Back in April this year, we wrote about State aid issues surrounding the Government’s support to Fiat. The Serbian Government is once again aiding domestic producers – this time assistance has been provided to the company Simpo, the largest furniture manufacturer in Serbia.
According to the official Government’s website, at its session held on 28 August 2013, the Government granted to Simpo a short-term, interest-free loan in the amount of RSD 1.5 billion (around EUR 13 million) to finance repayment of the company’s accumulated debt for mandatory pension contributions. The Government also gave its consent that the Serbian Development Fund, a state-controlled entity, issue a guarantee for (another) loan for working capital. Both decisions cry “State aid”, defined by the Law on State Aid Control as “any actual or potential public expenditure or reduction of public revenues by which the beneficiary of State aid acquires more favorable position on the market in comparison to its competitors, which distorts or threatens to distort competition.”
A loan from the state to an economic undertaking amounts to State aid if the interest rate is lower than the rate the recipient would have to pay on the market, as this puts the beneficiary of the loan into a more favorable position compared to its competitors. Pursuant to Article 2, item 7 of the Decree on the Rules for Grating of State Aid, in case assistance is granted in the form of a loan, the amount of State aid is determined as a difference between the interest rate applicable to the loan at hand and the reference market rate determined by the Ministry of Finance. By extending to Simpo an interest-free loan, the Government granted the furniture manufacturer State aid equal to the amount of foregone interest calculated at the market reference rate.
The guarantee to be provided to Simpo by the Serbian Development Fund also qualifies as State aid. Namely, the mentioned Decree sets out specific conditions for a guarantee issued by the state to an economic undertaking not to be considered as State aid, including that the company whose debt is guaranteed for is not in financial difficulty, which is not the case here. The amount of State aid equals the price that Simpo would need to pay on the market in order to obtain equal guarantee.
State aid is not prohibited per se. However, no aid may be granted before the Commission for Control State Aid vets it for legality. There is no information on the Commission’s website on any decision approving the State aid to Simpo. In any event, the interest-free loan to Simpo would not qualify for approval by the Commission because one of the conditions for legality of such State aid to undertaking in financial difficulty is that the loan bears market interest rate. The guarantee promised for Simpo’s debt could be potentially permissible, provided that its term is not longer than six months. The Government has not revealed the details of the guarantee to Simpo and we therefore do not know whether this form of support is within the realm of potentially permitted State aid.

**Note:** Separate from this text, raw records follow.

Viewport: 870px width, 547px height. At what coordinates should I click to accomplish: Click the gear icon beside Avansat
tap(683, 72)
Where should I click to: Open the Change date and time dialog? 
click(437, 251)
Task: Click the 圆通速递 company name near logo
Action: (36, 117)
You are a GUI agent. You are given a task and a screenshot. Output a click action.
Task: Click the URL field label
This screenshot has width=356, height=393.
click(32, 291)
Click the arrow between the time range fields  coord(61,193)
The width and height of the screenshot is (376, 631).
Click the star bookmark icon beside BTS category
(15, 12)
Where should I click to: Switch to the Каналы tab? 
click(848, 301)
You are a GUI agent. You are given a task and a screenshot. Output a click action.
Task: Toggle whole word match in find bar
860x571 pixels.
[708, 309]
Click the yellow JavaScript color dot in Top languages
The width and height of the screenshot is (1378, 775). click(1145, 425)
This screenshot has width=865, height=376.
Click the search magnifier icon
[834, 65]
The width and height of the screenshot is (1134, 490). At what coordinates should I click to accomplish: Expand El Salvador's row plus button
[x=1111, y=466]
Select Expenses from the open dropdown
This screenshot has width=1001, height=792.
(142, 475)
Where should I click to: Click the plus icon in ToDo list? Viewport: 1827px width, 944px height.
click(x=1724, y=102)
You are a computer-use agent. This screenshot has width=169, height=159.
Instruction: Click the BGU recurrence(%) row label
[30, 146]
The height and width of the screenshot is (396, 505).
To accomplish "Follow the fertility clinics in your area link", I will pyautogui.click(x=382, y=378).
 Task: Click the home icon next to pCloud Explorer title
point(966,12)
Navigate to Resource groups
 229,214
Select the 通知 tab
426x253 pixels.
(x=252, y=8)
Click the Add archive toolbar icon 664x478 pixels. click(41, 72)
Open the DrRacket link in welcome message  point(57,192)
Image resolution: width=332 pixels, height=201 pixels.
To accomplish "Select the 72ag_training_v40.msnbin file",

The Government support to Simpo may also run afoul of Article 38 of the Interim Trade Agreement (i.e. Article 73 of the Stabilization and Association Agreement, which entered into force on 1 September 2013). ITA and SAA declare incompatible with the agreement any State aid which distorts or threatens to distort competition by favoring certain undertakings or products, in so far as this may affect trade between Serbia and the EU. In the Simpo case, the EU dimension is present since Serbia imports furniture from the EU.
Controversies surrounding the Government’s aid to Fiat ended by the Government abolishing the disputed decree on 20 May 2013. It remains to be seen whether assistance to Simpo will come under similar attack of stakeholders.